Cause: The charge_id in the webhook doesn't match what's stored in your crypto_orders table. Coinbase Commerce charges have a 'code' field (a short alphanumeric string like 'ABC123XY') as the identifier — if you stored the full charge object ID instead of the code field, lookups will fail.

Solution: Use event.data.code (the short charge code, e.g., 'ABC123XY') as the identifier in your database, not the full UUID-format id. The X-CC-Webhook-Signature event payload uses the code consistently. Verify which field you stored at charge creation time and ensure the webhook handler matches.

typescript
1// Store and look up by charge CODE, not charge ID
2const chargeCode = event.data?.code; // 'ABC123XY' format
3await supabase.from('crypto_orders').update({...}).eq('charge_id', chargeCode);

Best practices

  • Always verify the X-CC-Webhook-Signature header before processing any payment events — without verification, fraudulent webhook calls could trigger order fulfillment without actual payment.
  • Store all incoming webhook events in a raw log table before processing — this gives you an audit trail and allows replaying events if your processing logic has a bug.
  • Don't fulfill orders on charge:pending events — only fulfill on charge:confirmed, which indicates sufficient blockchain confirmations. Pending payments can still fail if the crypto network rejects the transaction.
  • Use USDC for price-sensitive applications where payment amount volatility is unacceptable — Bitcoin and Ethereum prices fluctuate between charge creation and payment, while USDC is pegged to USD.
  • Implement a payment polling endpoint that checks charge status from the Commerce API — users who complete payment but whose browser doesn't redirect back to your site need a way to check their payment status.
  • Set expiry time prominently in the checkout UI — showing a countdown timer creates urgency and helps users understand they need to complete payment within the hour window.
  • Cache the current crypto exchange rates shown to users and update them every 30 seconds — outdated rates can cause confusion when the displayed crypto amount doesn't match the actual charge amount.

Alternatives

Frequently asked questions

Does Coinbase Commerce require buyers to have a Coinbase account?
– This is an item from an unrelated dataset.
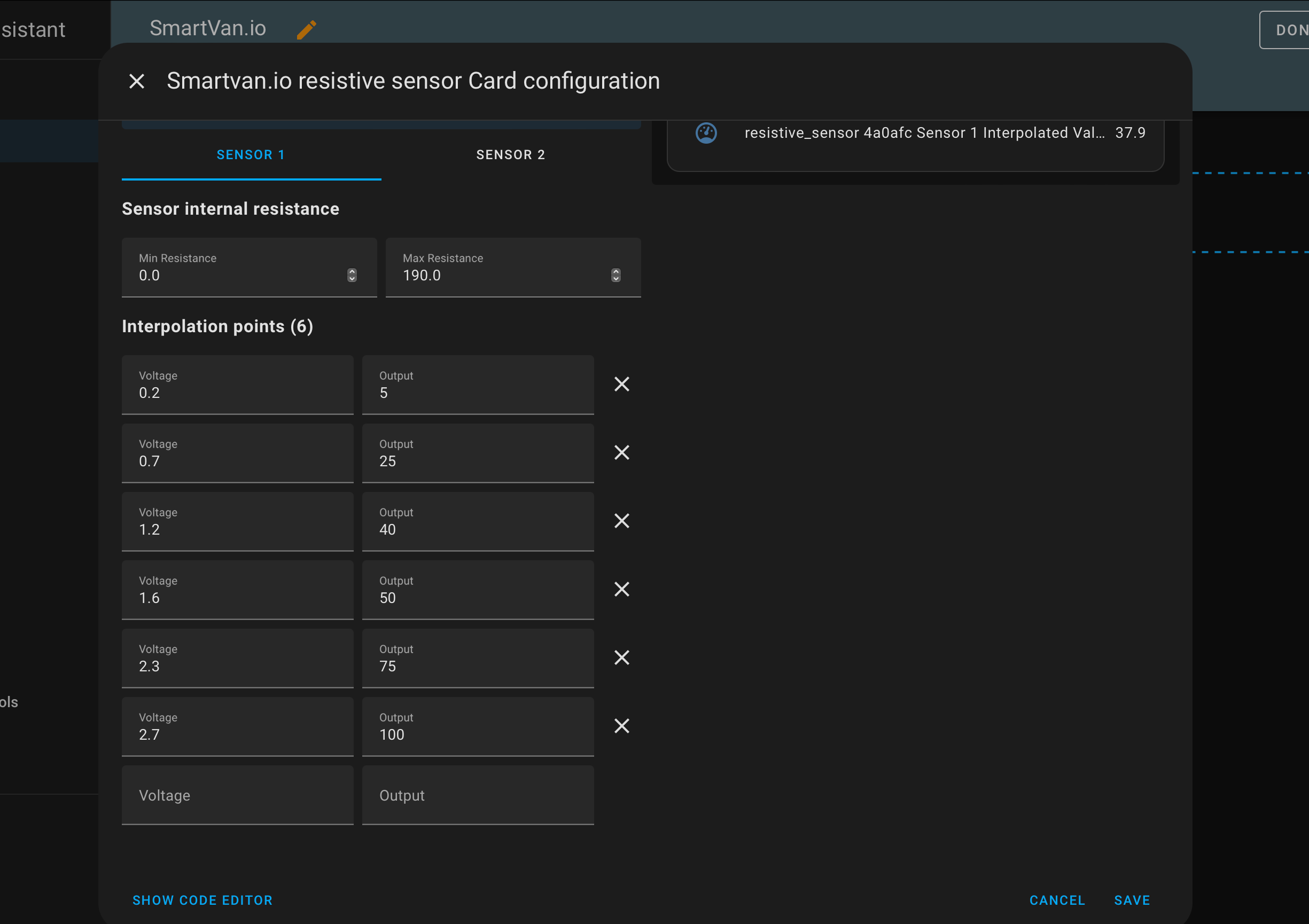Switch to the Sensor 2 tab
Screen dimensions: 1309x924
tap(511, 155)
No — buyers can pay with any cryptocurrency wallet, not just Coinbase. Coinbase Commerce generates a payment address for each charge, and buyers can send crypto from any wallet (Metamask, Trust Wallet, hardware wallets, etc.) to that address. The Coinbase hosted checkout shows a QR code and wallet address that works with any compatible wallet. Some buyers will have Coinbase accounts and can pay directly, but it's not required.

How do I receive the money after a crypto payment is confirmed?
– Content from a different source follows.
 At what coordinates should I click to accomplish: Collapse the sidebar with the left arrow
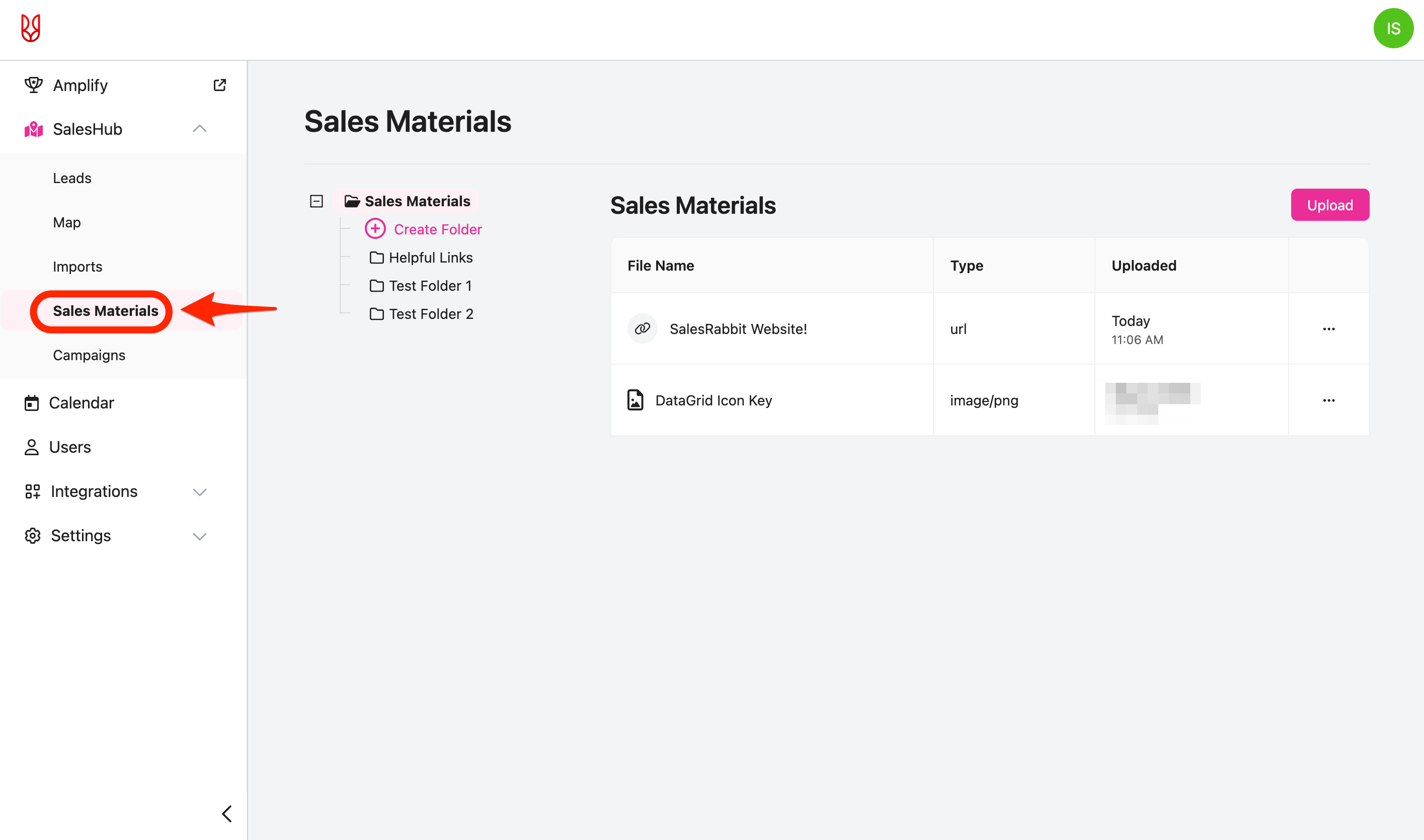pos(227,813)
Coinbase Commerce holds confirmed crypto payments in your Commerce account. You can either keep funds as crypto or convert and withdraw to your bank account in fiat currency through Coinbase. For USDC payments, the value is stable and can be withdrawn as USD. For Bitcoin and Ethereum, you choose when to convert based on your currency risk preference. Payouts to your bank typically take 1-3 business days after initiating a withdrawal.

What cryptocurrencies does Coinbase Commerce accept?
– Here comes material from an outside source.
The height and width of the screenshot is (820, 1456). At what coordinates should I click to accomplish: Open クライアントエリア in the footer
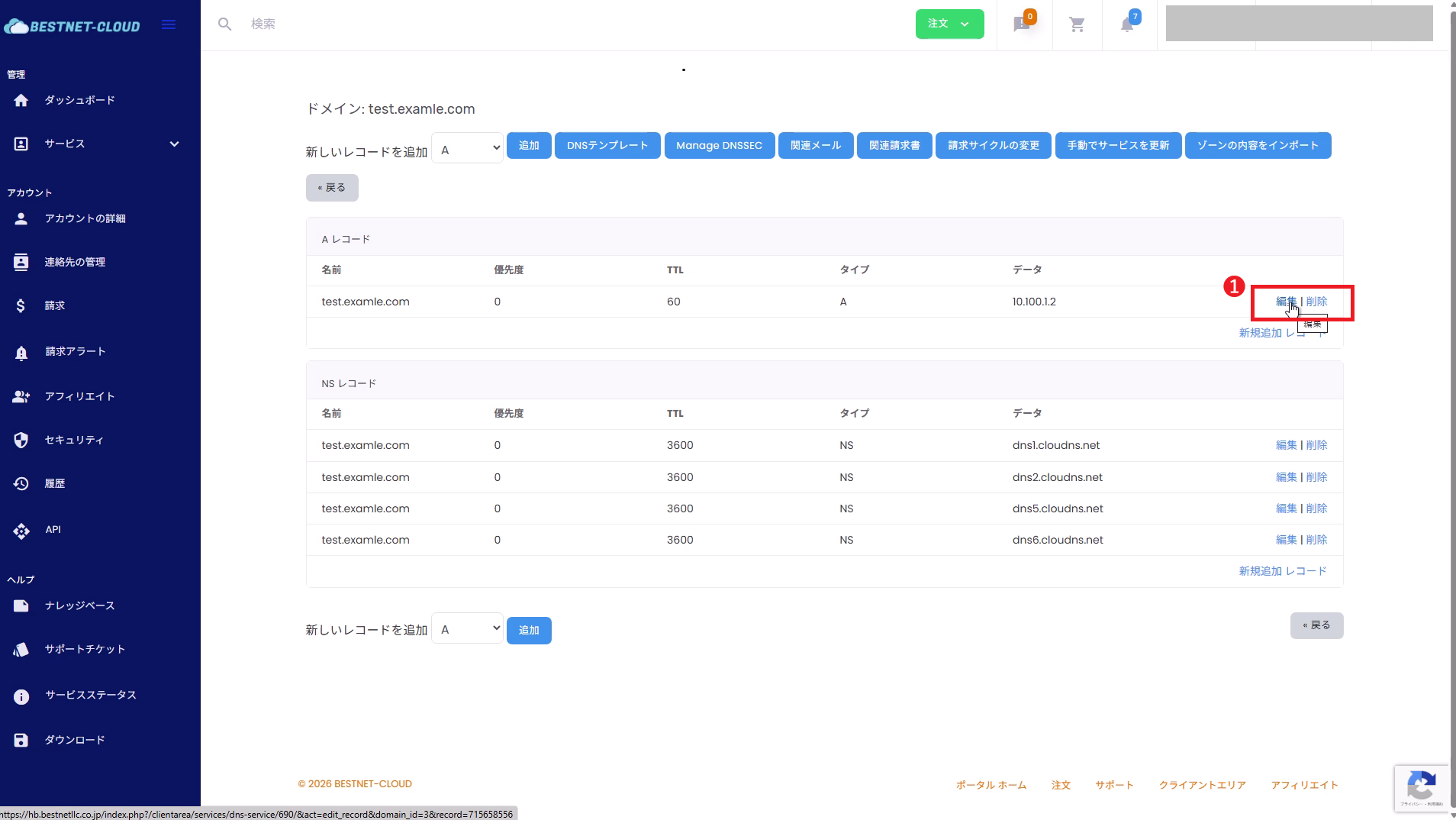1200,785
Coinbase Commerce currently supports Bitcoin (BTC), Ethereum (ETH), Litecoin (LTC), Bitcoin Cash (BCH), USD Coin (USDC), Dai (DAI), and a growing list of other tokens. The specific coins available for a charge depend on your Commerce account settings. USDC and Dai are stablecoins pegged to USD, making them the best choice for avoiding exchange rate risk on fixed-price products.

Is there a transaction fee for Coinbase Commerce?

Coinbase Commerce has no transaction fees for receiving crypto payments — it's free to use. You receive 100% of the crypto sent (minus the blockchain network gas fees paid by the buyer). When you withdraw to fiat currency through Coinbase, standard exchange fees apply (typically 0-2% depending on your Coinbase tier). This makes Coinbase Commerce significantly cheaper than traditional card processors for large transaction amounts.